● **SOURCE TEXT**:
■ ■ ■ ■ ■ ■ ■

Spelling bee held in the United States in 1950

The 23rd Scripps National Spelling Bee was held in Washington, District of Columbia on Friday, May 26, 1950, sponsored by the E.W. Scripps Company, at the National Press Club auditorium.

The co-winners were 12-year-old Diana Reynard of East Cleveland, Ohio and 14-year-old Colquitt Dean of College Park, Georgia. This was the first time in National Spelling Bee history that the word list was exhausted and co-champions had to be declared. The final word was meticulosity. Each received the first place prize of $500 and a trip to New York. Third place went to Jim Bernhard of Houston, Texas, who missed "haruspex", and received $300.

The field of spellers was reduced to Reynard and Dean after 29 rounds, and they both correctly spelled a number of following words. Dean was almost excluded on "ferule" until the judges determined it was a proper spelling. The two continued until the Bee's third and final supplementary word list had been used up. Dean politely refused requests to embrace Reynard for photographers, fearing the reaction it might cause back home to be seen hugging a girl.

There were 50 spellers that year – 31 girls and 19 boys. Audrey Mathews was the first one eliminated for the spelling "supe", but was reinstated after the judges found that it was listed in Webster's dictionary as a variant spelling for the normal "supersede".

■ ■ ■ ■ ■ ■ ■

● **DATA**:

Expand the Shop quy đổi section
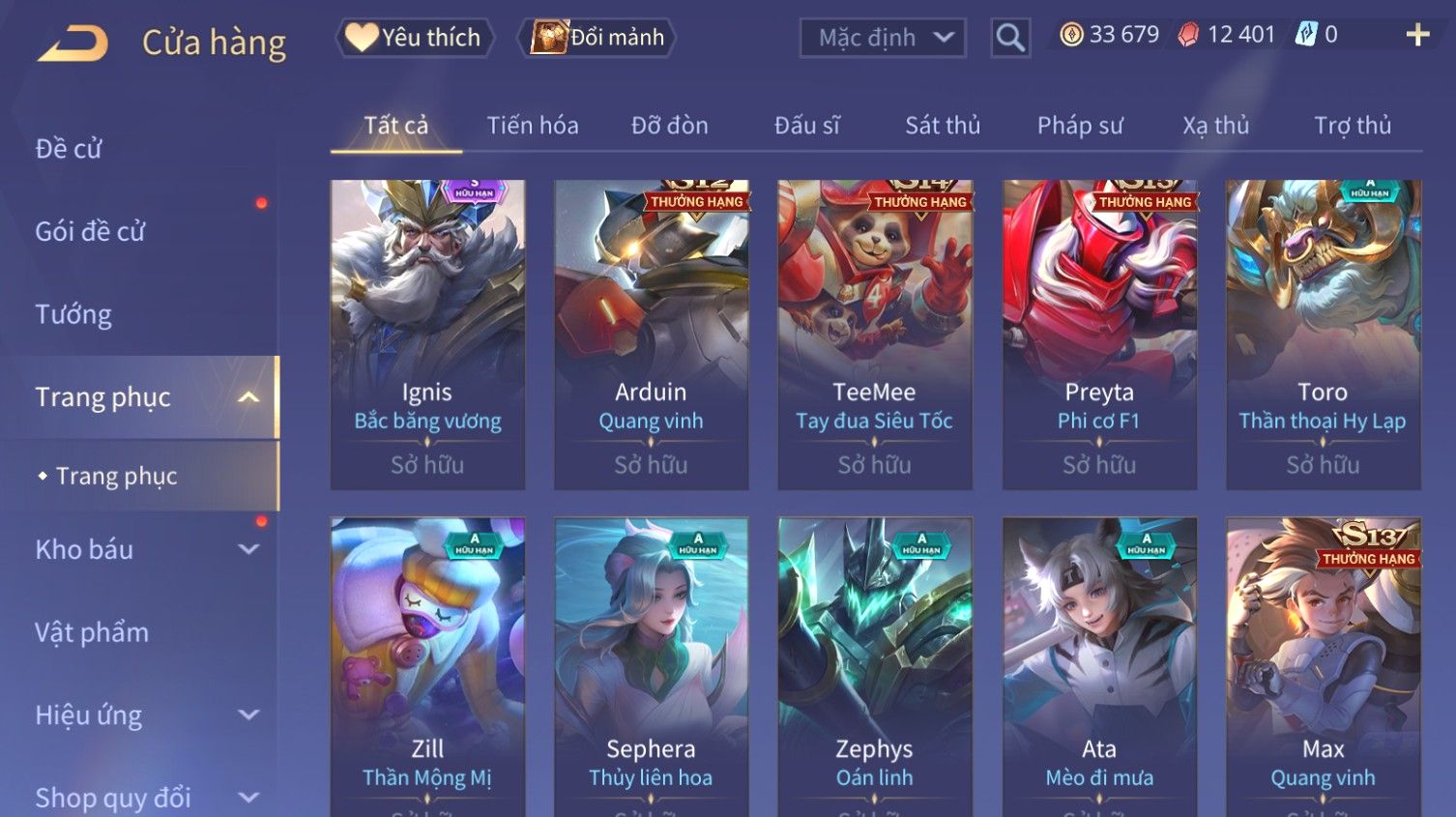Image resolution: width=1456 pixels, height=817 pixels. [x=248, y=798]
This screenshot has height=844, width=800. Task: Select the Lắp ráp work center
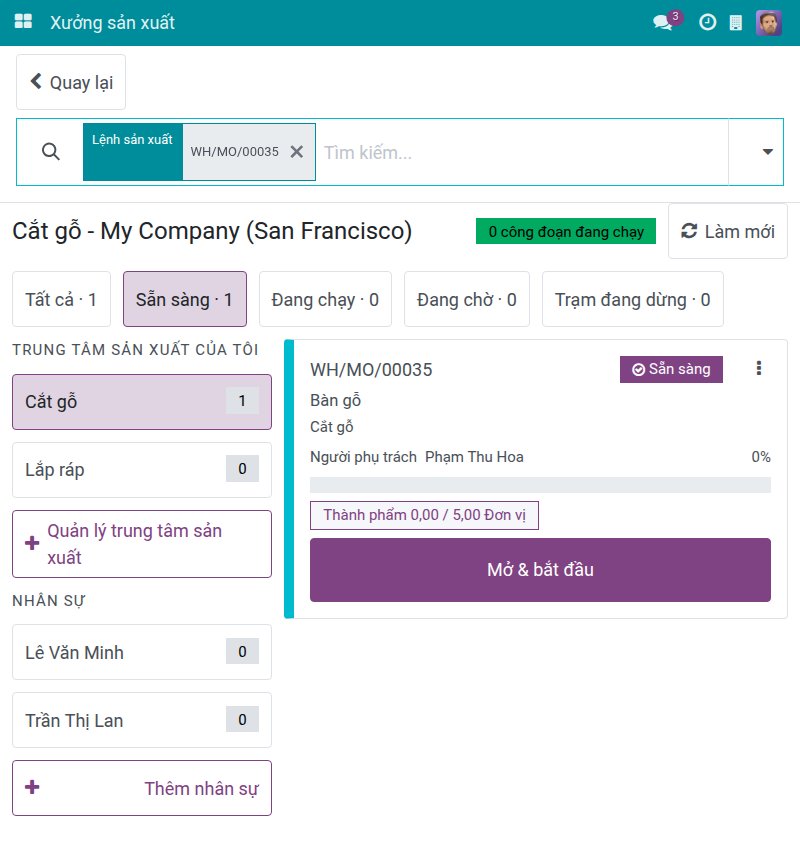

■ ■ ■ ■ ■ ■ ■

● **WHAT TO PRODUCE**:
Print the 1950 spelling bee text word for word, from "Spelling bee held" to "and received $300.".

● **YOUR RESPONSE**:
Spelling bee held in the United States in 1950

The 23rd Scripps National Spelling Bee was held in Washington, District of Columbia on Friday, May 26, 1950, sponsored by the E.W. Scripps Company, at the National Press Club auditorium.

The co-winners were 12-year-old Diana Reynard of East Cleveland, Ohio and 14-year-old Colquitt Dean of College Park, Georgia. This was the first time in National Spelling Bee history that the word list was exhausted and co-champions had to be declared. The final word was meticulosity. Each received the first place prize of $500 and a trip to New York. Third place went to Jim Bernhard of Houston, Texas, who missed "haruspex", and received $300.